The Employment Appeal Tribunal (EAT) has dismissed an appeal by Dudley Metropolitan Borough Council, ruling that voluntary overtime should be taken into account when calculating holiday pay.
The case, Dudley Metropolitan Borough Council v Mr G. Willetts and others, involves 56 council employees who work as electricians, plumbers, roofers, storemen, operations officers, and quick response operatives. These employees are contracted to work for 37 hours a week, and many also have a contractual right to work two to four hours of overtime. In addition to these normal working hours, the employees also perform additional duties on a voluntary basis, including out-of-hours standby shifts, attending call-outs, and voluntary overtime. The regularity of these shifts and when they were performed is decided entirely by the employees.
The claimants contended that that pay received for these voluntary additional duties, as well as travel time linked to this work, should be taken into consideration for the calculation of holiday pay to ensure that employees are not financially disadvantaged by taking leave.
According to trade union Unite, which the claimants are members of, the earnings for these voluntary duties could equate to approximately £6,000 a year on top of the employees’ basic salaries. Although the affected staff members would be paid this while working, the underpayment in holiday pay is estimated by Unite to be between £350 and £1,500 a year depending on the amount of voluntary work undertaken.
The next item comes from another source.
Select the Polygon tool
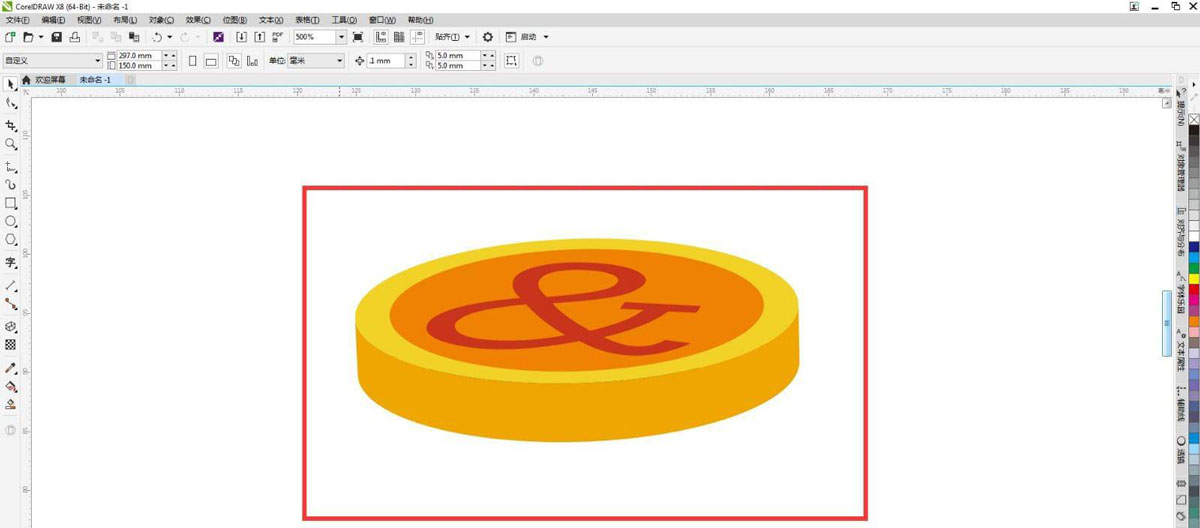The image size is (1200, 528). coord(11,240)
The case was original taken to the Employment Tribunal (ET), which ruled in favour of the claimants. Dudley Metropolitan Borough Council appealed the decision to bring the case to the EAT. The EAT agreed with the ET, and dismissed the appeal.
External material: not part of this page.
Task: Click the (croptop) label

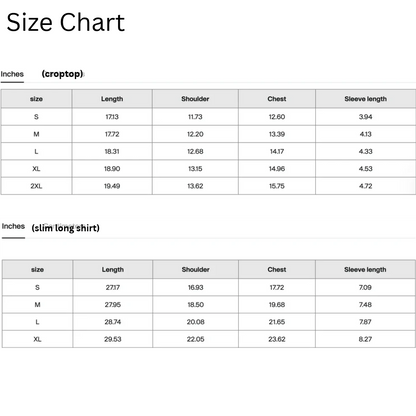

The EAT found that under the European Union’s Working Time Directive, there is no distinction between contractually required work and tasks that are performed voluntarily under other special or separate arrangements because levels of normal remuneration have to be maintained when calculating holiday pay in relation to the guaranteed four weeks of annual leave provided under EU law. The EAT also upheld that where voluntary shifts, standby and call-out payments form part of normal pay, they should be included in holiday pay calculations so that there is no financial disadvantage that may deter employees from taking leave.
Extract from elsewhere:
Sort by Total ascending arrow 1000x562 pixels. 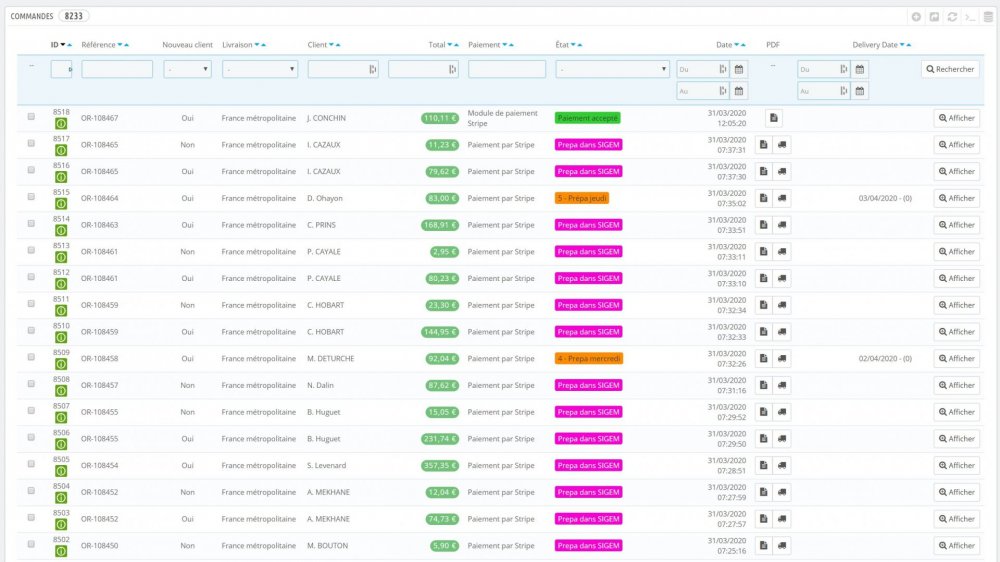tap(458, 45)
Mrs Justice Simler DBE, who ruled on the case, said: “It seems to me that once the claimants commenced working a shift of voluntary overtime or a period of standby duty or callout, they were performing tasks required of them under their contracts of employment even if there was also a separate agreement or arrangement. The payments made were all directly linked to tasks they were required to perform under their contracts of employment and, once those shifts or standby periods began, they were in no different position from an employee who is required by his contract to work overtime or be on standby or attend callouts.”
Councillor Steve Clark, cabinet member for finance and legal services at Dudley Metropolitan Borough Council, said: “The council is considering the contents of the Employment Appeal Tribunal (EAT) judgment received yesterday afternoon. After reviewing this, the authority will decide on the next steps in relation to this case. Unfortunately, until then, we cannot comment any further at this stage.”
Howard Beckett, assistant general secretary for legal services at Unite, said: “[This] landmark victory further clarifies the law on holiday pay and is of major significance to workers across the UK. It means employers must now include all earnings, including payments for voluntary duties and overtime, in calculating holiday pay.
“Unite will be liaising with Dudley Council and its legal team over reaching a satisfactory settlement for our members. In the meantime we would urge other employers who have been fleecing workers of their holiday pay to get their house in order or face legal action.”